---------- RECORDS TO USE ----------

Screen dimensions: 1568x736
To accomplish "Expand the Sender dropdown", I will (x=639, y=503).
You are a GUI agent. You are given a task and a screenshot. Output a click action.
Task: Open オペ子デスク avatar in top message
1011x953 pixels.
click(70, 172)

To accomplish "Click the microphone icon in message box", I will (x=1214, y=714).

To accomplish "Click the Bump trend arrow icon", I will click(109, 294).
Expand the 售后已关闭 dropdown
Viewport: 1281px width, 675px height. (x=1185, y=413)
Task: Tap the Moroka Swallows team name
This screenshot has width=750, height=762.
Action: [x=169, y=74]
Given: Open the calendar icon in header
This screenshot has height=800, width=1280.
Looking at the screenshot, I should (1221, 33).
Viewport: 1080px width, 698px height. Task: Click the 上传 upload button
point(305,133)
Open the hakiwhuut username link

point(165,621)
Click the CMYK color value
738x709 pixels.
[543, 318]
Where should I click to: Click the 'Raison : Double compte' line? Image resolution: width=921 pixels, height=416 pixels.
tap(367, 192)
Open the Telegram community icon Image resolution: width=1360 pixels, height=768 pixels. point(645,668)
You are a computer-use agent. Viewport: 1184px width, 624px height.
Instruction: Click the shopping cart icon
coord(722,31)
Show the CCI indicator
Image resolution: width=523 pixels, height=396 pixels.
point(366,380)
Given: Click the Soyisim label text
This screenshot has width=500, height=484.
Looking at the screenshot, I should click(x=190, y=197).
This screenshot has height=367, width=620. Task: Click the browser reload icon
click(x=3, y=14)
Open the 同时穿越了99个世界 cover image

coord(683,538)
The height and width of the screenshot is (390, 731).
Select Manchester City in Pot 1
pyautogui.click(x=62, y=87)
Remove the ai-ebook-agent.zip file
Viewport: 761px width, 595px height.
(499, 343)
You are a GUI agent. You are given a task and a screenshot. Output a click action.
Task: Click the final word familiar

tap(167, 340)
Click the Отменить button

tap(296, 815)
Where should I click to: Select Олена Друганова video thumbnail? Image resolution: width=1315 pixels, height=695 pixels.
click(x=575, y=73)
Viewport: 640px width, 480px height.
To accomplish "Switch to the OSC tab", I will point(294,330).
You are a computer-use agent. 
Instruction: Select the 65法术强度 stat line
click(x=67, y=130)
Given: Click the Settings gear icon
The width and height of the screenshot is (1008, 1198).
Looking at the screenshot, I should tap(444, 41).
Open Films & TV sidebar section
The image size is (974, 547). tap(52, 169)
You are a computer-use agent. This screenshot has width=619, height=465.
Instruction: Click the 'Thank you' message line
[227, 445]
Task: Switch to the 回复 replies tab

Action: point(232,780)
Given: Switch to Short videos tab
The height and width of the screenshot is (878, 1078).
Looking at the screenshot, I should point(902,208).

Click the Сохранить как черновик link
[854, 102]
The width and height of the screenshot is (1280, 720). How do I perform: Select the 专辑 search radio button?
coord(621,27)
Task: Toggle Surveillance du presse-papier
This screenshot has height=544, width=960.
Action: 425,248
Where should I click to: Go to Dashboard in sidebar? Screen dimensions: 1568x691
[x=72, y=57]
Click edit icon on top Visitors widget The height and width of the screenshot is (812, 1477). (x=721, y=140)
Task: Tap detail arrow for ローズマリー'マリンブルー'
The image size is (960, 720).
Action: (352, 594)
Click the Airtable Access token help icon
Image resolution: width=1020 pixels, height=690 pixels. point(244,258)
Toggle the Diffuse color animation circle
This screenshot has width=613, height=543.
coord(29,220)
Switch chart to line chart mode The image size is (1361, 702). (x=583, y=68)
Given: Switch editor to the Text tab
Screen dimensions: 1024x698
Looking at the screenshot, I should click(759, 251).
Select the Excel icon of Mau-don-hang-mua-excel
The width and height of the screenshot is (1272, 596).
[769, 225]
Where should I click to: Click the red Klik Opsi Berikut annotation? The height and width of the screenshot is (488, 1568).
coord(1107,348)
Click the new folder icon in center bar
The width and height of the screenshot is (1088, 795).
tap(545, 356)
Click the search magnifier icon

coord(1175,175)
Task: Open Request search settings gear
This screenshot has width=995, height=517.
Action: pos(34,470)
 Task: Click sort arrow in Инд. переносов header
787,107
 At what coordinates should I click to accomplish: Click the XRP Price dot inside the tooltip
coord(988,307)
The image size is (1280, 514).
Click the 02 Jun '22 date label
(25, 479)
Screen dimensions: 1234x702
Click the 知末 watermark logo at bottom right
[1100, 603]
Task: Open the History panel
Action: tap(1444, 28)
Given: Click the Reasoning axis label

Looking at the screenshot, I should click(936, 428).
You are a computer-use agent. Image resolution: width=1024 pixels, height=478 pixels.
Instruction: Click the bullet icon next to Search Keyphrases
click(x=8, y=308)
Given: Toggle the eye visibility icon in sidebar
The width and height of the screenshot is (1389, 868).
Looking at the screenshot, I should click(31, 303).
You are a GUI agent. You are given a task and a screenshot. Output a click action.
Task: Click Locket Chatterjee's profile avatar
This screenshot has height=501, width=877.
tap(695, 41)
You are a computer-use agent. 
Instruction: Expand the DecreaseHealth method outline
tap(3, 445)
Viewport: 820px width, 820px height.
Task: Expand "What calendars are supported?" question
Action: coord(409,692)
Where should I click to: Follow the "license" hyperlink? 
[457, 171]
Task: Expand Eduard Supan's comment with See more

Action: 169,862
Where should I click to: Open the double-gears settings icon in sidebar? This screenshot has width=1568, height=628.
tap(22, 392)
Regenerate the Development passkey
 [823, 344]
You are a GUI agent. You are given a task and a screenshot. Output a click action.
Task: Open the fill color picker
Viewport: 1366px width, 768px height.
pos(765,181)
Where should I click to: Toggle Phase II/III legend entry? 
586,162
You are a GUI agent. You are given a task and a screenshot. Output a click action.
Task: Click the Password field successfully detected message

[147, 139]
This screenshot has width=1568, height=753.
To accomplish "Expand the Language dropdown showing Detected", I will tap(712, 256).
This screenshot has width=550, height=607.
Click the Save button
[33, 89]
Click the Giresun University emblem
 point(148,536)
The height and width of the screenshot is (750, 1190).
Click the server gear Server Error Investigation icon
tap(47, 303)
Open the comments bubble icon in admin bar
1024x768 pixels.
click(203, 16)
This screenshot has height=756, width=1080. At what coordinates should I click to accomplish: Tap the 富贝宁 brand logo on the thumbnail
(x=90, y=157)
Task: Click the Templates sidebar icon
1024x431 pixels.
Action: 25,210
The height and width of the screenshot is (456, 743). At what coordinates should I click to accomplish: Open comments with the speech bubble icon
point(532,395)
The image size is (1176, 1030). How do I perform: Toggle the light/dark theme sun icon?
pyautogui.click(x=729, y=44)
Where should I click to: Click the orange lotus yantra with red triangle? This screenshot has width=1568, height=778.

----------

Retype all the data. Nothing may be left out or altered.

Screen dimensions: 1568x736
To accomplish "Expand the Sender dropdown", I will (x=639, y=503).
You are a GUI agent. You are given a task and a screenshot. Output a click action.
Task: Open オペ子デスク avatar in top message
1011x953 pixels.
click(70, 172)

To accomplish "Click the microphone icon in message box", I will (x=1214, y=714).

To accomplish "Click the Bump trend arrow icon", I will click(109, 294).
Expand the 售后已关闭 dropdown
Viewport: 1281px width, 675px height. (x=1185, y=413)
Task: Tap the Moroka Swallows team name
This screenshot has width=750, height=762.
Action: [x=169, y=74]
Given: Open the calendar icon in header
This screenshot has height=800, width=1280.
Looking at the screenshot, I should (1221, 33).
Viewport: 1080px width, 698px height. Task: Click the 上传 upload button
point(305,133)
Open the hakiwhuut username link

point(165,621)
Click the CMYK color value
738x709 pixels.
[543, 318]
Where should I click to: Click the 'Raison : Double compte' line? Image resolution: width=921 pixels, height=416 pixels.
tap(367, 192)
Open the Telegram community icon Image resolution: width=1360 pixels, height=768 pixels. point(645,668)
You are a computer-use agent. Viewport: 1184px width, 624px height.
Instruction: Click the shopping cart icon
coord(722,31)
Show the CCI indicator
Image resolution: width=523 pixels, height=396 pixels.
point(366,380)
Given: Click the Soyisim label text
This screenshot has width=500, height=484.
Looking at the screenshot, I should click(x=190, y=197).
This screenshot has height=367, width=620. Task: Click the browser reload icon
click(x=3, y=14)
Open the 同时穿越了99个世界 cover image

coord(683,538)
The height and width of the screenshot is (390, 731).
Select Manchester City in Pot 1
pyautogui.click(x=62, y=87)
Remove the ai-ebook-agent.zip file
Viewport: 761px width, 595px height.
(499, 343)
You are a GUI agent. You are given a task and a screenshot. Output a click action.
Task: Click the final word familiar

tap(167, 340)
Click the Отменить button

tap(296, 815)
Where should I click to: Select Олена Друганова video thumbnail? Image resolution: width=1315 pixels, height=695 pixels.
click(x=575, y=73)
Viewport: 640px width, 480px height.
To accomplish "Switch to the OSC tab", I will point(294,330).
You are a computer-use agent. 
Instruction: Select the 65法术强度 stat line
click(x=67, y=130)
Given: Click the Settings gear icon
The width and height of the screenshot is (1008, 1198).
Looking at the screenshot, I should tap(444, 41).
Open Films & TV sidebar section
The image size is (974, 547). tap(52, 169)
You are a computer-use agent. This screenshot has width=619, height=465.
Instruction: Click the 'Thank you' message line
[227, 445]
Task: Switch to the 回复 replies tab

Action: point(232,780)
Given: Switch to Short videos tab
The height and width of the screenshot is (878, 1078).
Looking at the screenshot, I should point(902,208).

Click the Сохранить как черновик link
[854, 102]
The width and height of the screenshot is (1280, 720). How do I perform: Select the 专辑 search radio button?
coord(621,27)
Task: Toggle Surveillance du presse-papier
This screenshot has height=544, width=960.
Action: 425,248
Where should I click to: Go to Dashboard in sidebar? Screen dimensions: 1568x691
[x=72, y=57]
Click edit icon on top Visitors widget The height and width of the screenshot is (812, 1477). (x=721, y=140)
Task: Tap detail arrow for ローズマリー'マリンブルー'
The image size is (960, 720).
Action: (352, 594)
Click the Airtable Access token help icon
Image resolution: width=1020 pixels, height=690 pixels. point(244,258)
Toggle the Diffuse color animation circle
This screenshot has width=613, height=543.
coord(29,220)
Switch chart to line chart mode The image size is (1361, 702). (x=583, y=68)
Given: Switch editor to the Text tab
Screen dimensions: 1024x698
Looking at the screenshot, I should click(759, 251).
Select the Excel icon of Mau-don-hang-mua-excel
The width and height of the screenshot is (1272, 596).
[769, 225]
Where should I click to: Click the red Klik Opsi Berikut annotation? The height and width of the screenshot is (488, 1568).
coord(1107,348)
Click the new folder icon in center bar
The width and height of the screenshot is (1088, 795).
tap(545, 356)
Click the search magnifier icon

coord(1175,175)
Task: Open Request search settings gear
This screenshot has width=995, height=517.
Action: pos(34,470)
 Task: Click sort arrow in Инд. переносов header
787,107
 At what coordinates should I click to accomplish: Click the XRP Price dot inside the tooltip
coord(988,307)
The image size is (1280, 514).
Click the 02 Jun '22 date label
(25, 479)
Screen dimensions: 1234x702
Click the 知末 watermark logo at bottom right
[1100, 603]
Task: Open the History panel
Action: tap(1444, 28)
Given: Click the Reasoning axis label

Looking at the screenshot, I should click(936, 428).
You are a computer-use agent. Image resolution: width=1024 pixels, height=478 pixels.
Instruction: Click the bullet icon next to Search Keyphrases
click(x=8, y=308)
Given: Toggle the eye visibility icon in sidebar
The width and height of the screenshot is (1389, 868).
Looking at the screenshot, I should click(31, 303).
You are a GUI agent. You are given a task and a screenshot. Output a click action.
Task: Click Locket Chatterjee's profile avatar
This screenshot has height=501, width=877.
tap(695, 41)
You are a computer-use agent. 
Instruction: Expand the DecreaseHealth method outline
tap(3, 445)
Viewport: 820px width, 820px height.
Task: Expand "What calendars are supported?" question
Action: coord(409,692)
Where should I click to: Follow the "license" hyperlink? 
[457, 171]
Task: Expand Eduard Supan's comment with See more

Action: 169,862
Where should I click to: Open the double-gears settings icon in sidebar? This screenshot has width=1568, height=628.
tap(22, 392)
Regenerate the Development passkey
 [823, 344]
You are a GUI agent. You are given a task and a screenshot. Output a click action.
Task: Open the fill color picker
Viewport: 1366px width, 768px height.
pos(765,181)
Where should I click to: Toggle Phase II/III legend entry? 
586,162
You are a GUI agent. You are given a task and a screenshot. Output a click action.
Task: Click the Password field successfully detected message

[147, 139]
This screenshot has width=1568, height=753.
To accomplish "Expand the Language dropdown showing Detected", I will tap(712, 256).
This screenshot has width=550, height=607.
Click the Save button
[33, 89]
Click the Giresun University emblem
 point(148,536)
The height and width of the screenshot is (750, 1190).
Click the server gear Server Error Investigation icon
tap(47, 303)
Open the comments bubble icon in admin bar
1024x768 pixels.
click(203, 16)
This screenshot has height=756, width=1080. At what coordinates should I click to accomplish: Tap the 富贝宁 brand logo on the thumbnail
(x=90, y=157)
Task: Click the Templates sidebar icon
1024x431 pixels.
Action: 25,210
The height and width of the screenshot is (456, 743). At what coordinates should I click to accomplish: Open comments with the speech bubble icon
point(532,395)
The image size is (1176, 1030). How do I perform: Toggle the light/dark theme sun icon?
pyautogui.click(x=729, y=44)
Where should I click to: Click the orange lotus yantra with red triangle? This screenshot has width=1568, height=778.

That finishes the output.